The likelihood of which, Dina Srinivasan, entrepreneur turned anti-trust specialist told the Digiday podcast, is “imminent and very high. The market is spewing out warped outcomes and tweaks at 10,000ft need to be made”.

Facebook will continue to make money, like bad companies before it, but it has been exposed. The halo has tilted and now, well, it’s just another greedy company hiding behind a friendly logo.

Facebook’s woes have been a heat shield for Google, which does all the same things on a far bigger scale. YouTube has taken some hits, and responded with the usual empty apologies and promises, but Google as a whole is just six headlines from the same fate. Mountain View is worried, as it should be.

I know this personally because they reached out to me, and media leaders I work with, asking what they should do.

This creates a point in time opportunity for the media, Google and the world, and it starts with maths. Google is meant to be good at maths, so there’s hope.

A billion people watch news video daily. Typically, they watch two videos each a day. Non-Oovvuu publishers only have video in seven per cent of their articles. Oovvuu increases it to 40 per cent.

The Oovvuu solution means more people, watching more video. With US publishers boasting enormous numbers of page views, and years of trust, this is a perfect marriage to create brand safety, with engaged audiences at the duopoly’s scale.

Google had 172 billion page views in November 2019. Facebook had 42 billion. The top 50 publishers in America combined had 98 billion.
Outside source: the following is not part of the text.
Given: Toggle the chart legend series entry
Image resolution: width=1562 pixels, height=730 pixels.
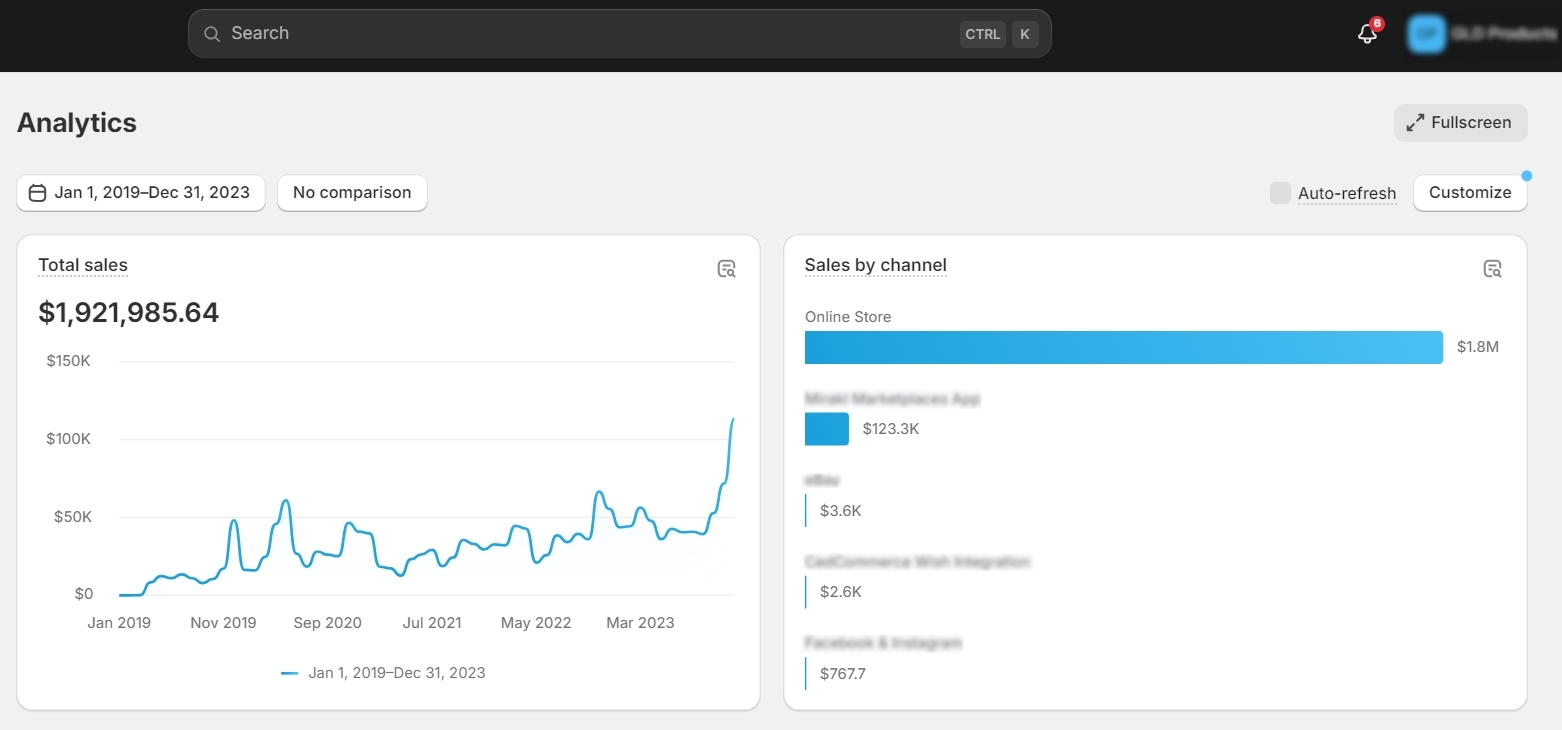Looking at the screenshot, I should 384,673.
Trusted videos, in trusted environments at these scales, with the premium CPMs of video, represents a business-changing revenue of $100 million a year in new revenue for the larger publishers. That’s be the difference between more closures and mergers, and a sustainable future reporting the news.

Google wrote $42 billion in ad revenue in 2018. Facebook a further US$34 billion. One in every four dollars came from video, and eMarketer says it be one in three soon, so, shifting billions to publishers and broadcasters for reporting the news in video can be done.

That sum is sufficient to end the scourge of fake news, reboot the media earnings, make truth and information free and distributed, and it is in the best interests of Google to help as the anti-trust clouds gather.

There is nothing safer than a Reuters video in a New York Daily News article, or the latest on a virus pandemic from AFP in The Chicago Tribune. The world needs trust for our society to maintain stability.

Media is our mission, technology is just our tool. Brands and agencies hurt by the scandals of the past two years also know they need brand safe content and engaged audiences at scale. We know this because the three largest in the world, Group M, IPG and Dentsu Aegis all have trading deals with us.